Wellingtonian web-whiz Elyssa Pallai found the inspiration for the community-minded platform Pocketjobs from the famously snobby “gated communities” of the US.
Pallai’s father was on a fixed income, yet was so devoted to community spirit that he often did the rounds as the neighbourhood handyman.
“He’s a baby boomer and they have such a reputation as loyal, ethical and hard-working,” she says.
“I thought an app like this could harness that reputation and give people like him some additional income.”
The result of Pallai’s admiration for her father’s neighbourly service is quickly gaining a Kiwi following as her business idea Pocketjobs takes off.

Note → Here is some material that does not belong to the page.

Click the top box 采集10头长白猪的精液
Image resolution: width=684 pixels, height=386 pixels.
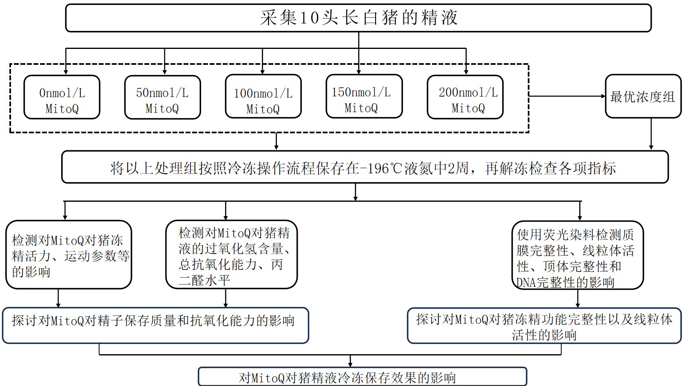pos(358,18)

Its website and app lists all manner of small jobs and uses social media and local sourcing to build communities.
Users, for a small fee, list a job online – be it building a webpage or handing out 2000 flyers – then other members (or 'Pocketers') bid for the gig.
Then the potential employer can review the offers and view the profiles of those who've made offers before choosing who they want to fill the role – all, if you like, from the palm of your hand.

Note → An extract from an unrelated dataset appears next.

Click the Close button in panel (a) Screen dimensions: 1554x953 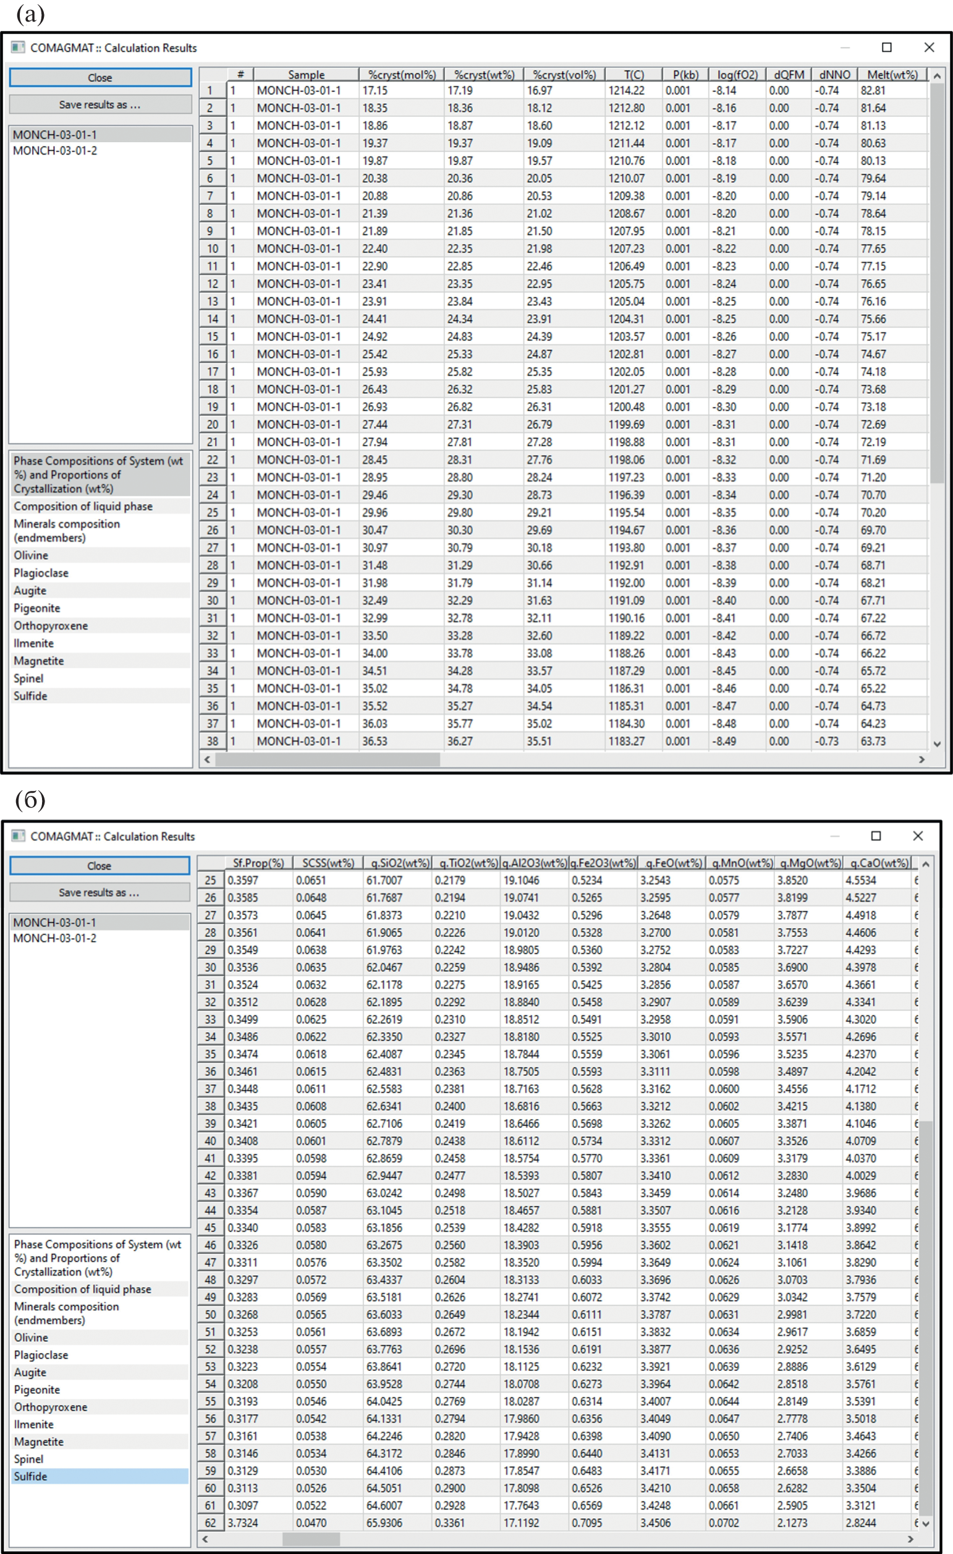(100, 77)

“Pocketjobs proves there are people in your neighbourhood who can do these small jobs and the money supports that community," says Pallai, founder and CEO of Pocketjobs.

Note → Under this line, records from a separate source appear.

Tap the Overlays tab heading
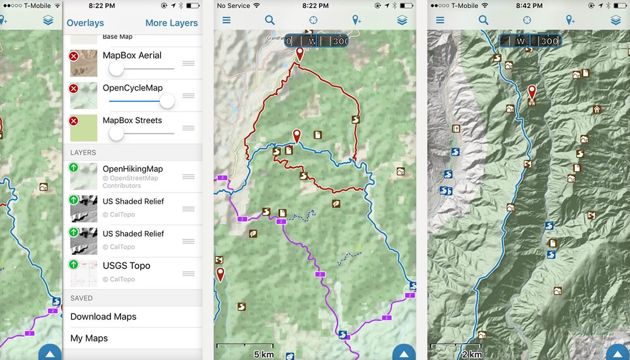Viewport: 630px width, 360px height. pos(85,23)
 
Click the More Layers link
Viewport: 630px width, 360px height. pos(171,23)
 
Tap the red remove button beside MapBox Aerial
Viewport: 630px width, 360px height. pos(74,56)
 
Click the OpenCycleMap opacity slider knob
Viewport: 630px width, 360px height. pos(167,101)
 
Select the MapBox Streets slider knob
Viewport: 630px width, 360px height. pos(116,133)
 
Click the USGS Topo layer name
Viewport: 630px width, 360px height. pos(127,266)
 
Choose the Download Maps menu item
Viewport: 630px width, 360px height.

“Often jobs will be listed in the morning, filled by lunchtime and the job all done and paid for by the afternoon – it’s just so simple.”
Its connectivity to Facebook and the ability to build, use and rate employee profiles separates it from other sites, she says.
“Where other apps, like TaskRabbit [a US-based microtasking site], send jobs out to people they have recruited, we send it out to our community,” she says.
“Potential employers can see any bidder's friend-to-friend Facebook information, whether they live locally information and their peer ratings.”
Although initially targeted at odd jobs like furniture removal and hedge trimming around Wellington, the team at Pocketjobs has been astounded how quickly the app has been pounced on by small businesses.
“They just love it. They say ‘Oh my god I can get someone to do my Google ad work, or get me 1000 FB likes’ – things they know are important but don’t understand yet.”
Pallai says often after using it at work, entrepreneurs and managers will use it again to find somebody to help paint a fence or babysit the kids, at home.
Developed with the help of R&D funding from the Ministry of Business Innovation and Employment’s (MBIE) Science and Innovation Group, Pocketjobs' appeal to students – themselves uber-connected and plugged into social media – helped the app to seed and spread quickly, she says.
“The student population completely get it and they share it like wildfire. Their connectedness helped our success.”
The app, which is available on all platforms to users in Wellington and Auckland, doesn’t show bids to other bidders and allows users to negotiate prices and terms when making an offer, so a ‘race-to-the-bottom’ effect is avoided.
“We have had several cases where negotiations for skilled work have resulted in job performed for up to 30 percent higher than the original posted rate,” says the American-born founder.
“We never wanted to create a bidding war creating low-paid jobs. This is about employing people and leveraging skills across the community.”